Ishtar and Alex connected, this made this particular podcast really quite amazing! Deep, meaningful, delightful and painful, joyful, embracing, hilarious, warm, inviting and very much alive with life. Thank you to you both, superb video 💖
Yes I heard this they leave body before impact. In essences he remembered seeing this accident before accident..no pain in head as light beings would have stepped in.. healing lights straight away ❤❤. Wow lovely man. How he knew his mum was going to pass on day before. You were together in that time frame time the accident..Bless you ❤❤. I.feel.lovely connection with this guy. Can only its his mum. A feeling off unconditional love. Even before he said about feeling love prayer from his heart ❤️. Its like i knew what he was going to say next. Truly believe we all interconnect..his mum has always been with him. A spirit guide. But he will know this ❤❤❤
@@davidwalz94 Well, thank goodness! I do see a Short with Ishtar, but I can't find in my watch history that I've watched it. I was having a very Mandela Effect feeling.
I love this man. so aware of his true self. and the connectivity of us all thank you for being the platform to educate on this planet next level soul indeed
Hit the "Thumbs down" button on accident. Freaked me out. Wasn't sure I would be able to take it back, which should let all know I've NEVER done a "thumbs down" before. LOL They, like many things in life, are NOT permanent. LOL Thankfully. lolol
I was given the word "cowel" as he described how something was lifted from his shoulders and head. It is defined as "a large loose covering over the head especially worn by monks". I think another appropriate word would be mantle; but on the other side there are no words. What a Spiritual journey. Fascinating!!
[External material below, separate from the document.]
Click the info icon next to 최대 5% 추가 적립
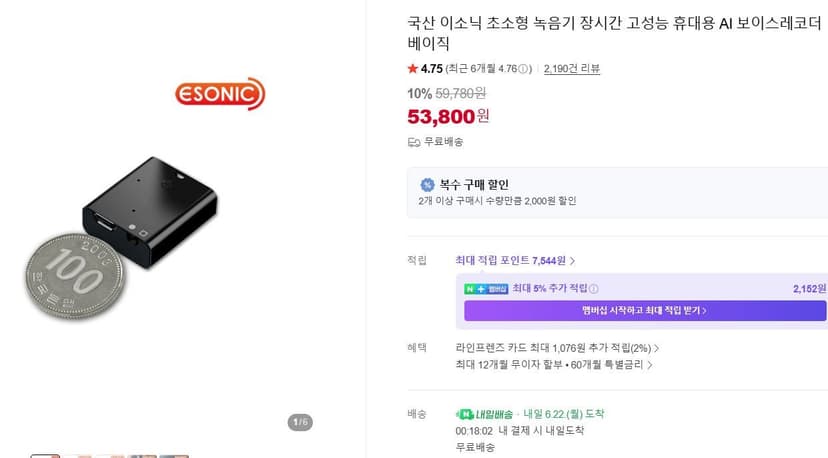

Love all your content and interviews Alex! Keep spreading the light. 💫🌟✨ Blessings🙏🏻Love❤️Light✨Joy😊Appreciation💫Happiness🌈and Infinite Inner Peace☮️ I appreciate you! 🌈💫💕 Namaste!🙏🏻
Merci beaucoup pour vos interviews , alles sont incroyables ! Merci merci merci !!! je les regarde toutes de la France et je les transfère 🙌🏻❤️🙌🏻❤️🙌🏻 kisses from Paris 💋
I have heard other accounts where the soul pops out prior to whatever impact or occurrence actually happened. Ive heard it referred to as a fear death experience
I can remember before I was born and being an infant ❤ I'm an extremely spiritual person ..lived 5 days with ruptured apendix had out of body experience INFJ personality, Super empath. Loner,stoner, Weird, different , sometimes lonely, mostly free❤
Wow cant believe you say this if unhappy in situation!!.. I asked universe for help with this person situation.. how when why ??. You just answered my question that someone comes in to push you in another direction..but i always knew this why people in your life to push you etc ❤. To move u on. Or to speak up ❤
Alot of intuitive astrologers are Tarot readers. They are reading, using energy and interpreting downloads from the Universe. When they all seem to be saying the same thing, thats the answer.
I'm going on 60 and I'm wondering if I will ever meet my purpose I might be too old. When at the exact time you brought up Colonel Sanders at 65 which gave me great hope. Love your show and the people and their stories are incredible.
I used to live by the ethos we are here for others and our impact on others journey as well as our own. But after so much loss and heartache my persona has become more selfcentred and selfish. Not caring about others so much. Listening to many stories people always feel better when they are giving back in some way.